Prostitusi, termasuk prostitusi online, dianggap sebagai eksploitasi dan penghinaan terhadap martabat manusia. Islam mengajarkan bahwa setiap orang harus dihormati dan dijaga kehormatannya. Dalam pandangan Islam, menjaga kehormatan diri dan orang lain adalah kewajiban setiap Muslim.
Penegakan Hukum dalam Islam
Dalam sejarah Islam, penegakan hukum terhadap pelaku zina dilakukan dengan sangat tegas untuk menjaga moralitas dan kehormatan masyarakat. Hukuman bagi pelaku zina yang sudah menikah adalah rajam (dilempari batu sampai mati), sementara bagi yang belum menikah adalah dicambuk sebanyak seratus kali.
Baca Juga: Selesai Ibadah Haji, 182 Ribu Lebih Jemaah Tiba di Tanah Air
Meskipun hukuman tersebut sangat berat, tujuannya adalah untuk menjaga kesucian dan kehormatan masyarakat serta memberikan efek jera bagi pelaku dan masyarakat luas.
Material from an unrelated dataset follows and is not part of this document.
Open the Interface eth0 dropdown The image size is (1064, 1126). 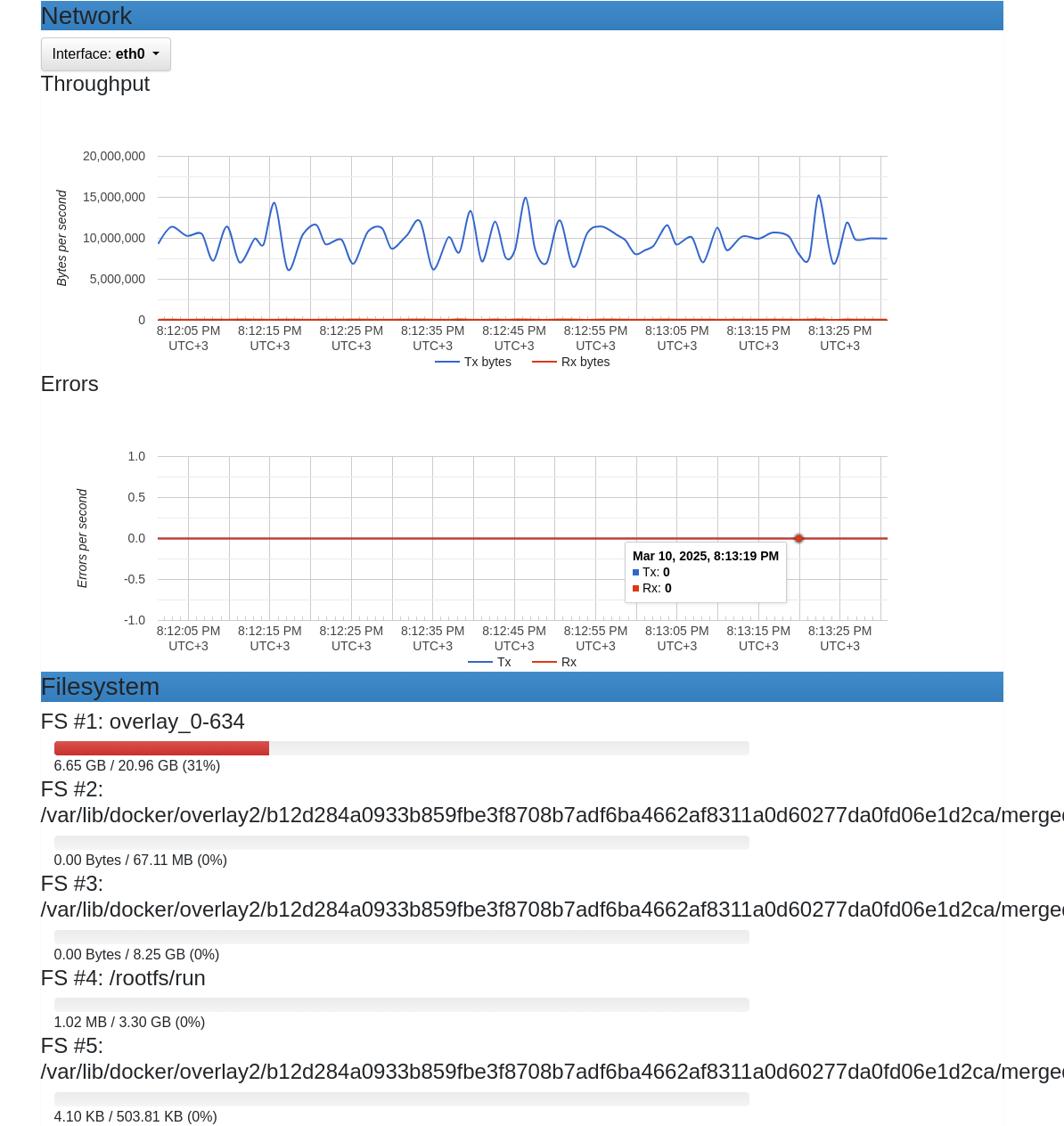(x=105, y=54)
Dari perspektif Islam, prostitusi online, seperti halnya prostitusi konvensional, adalah perbuatan yang sangat dilarang dan dianggap sebagai dosa besar.
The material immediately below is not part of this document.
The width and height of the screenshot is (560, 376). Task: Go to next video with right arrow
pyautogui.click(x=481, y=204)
Islam mengajarkan umatnya untuk menjaga kehormatan diri dan orang lain serta menjauhi segala bentuk perbuatan yang mendekati zina.
Oleh karena itu, kasus dugaan keterlibatan Eritza Dwi Ardani dalam prostitusi online sangat disayangkan dan diharapkan bisa menjadi pelajaran bagi kita semua untuk selalu menjaga moralitas dan kehormatan dalam kehidupan sehari-hari.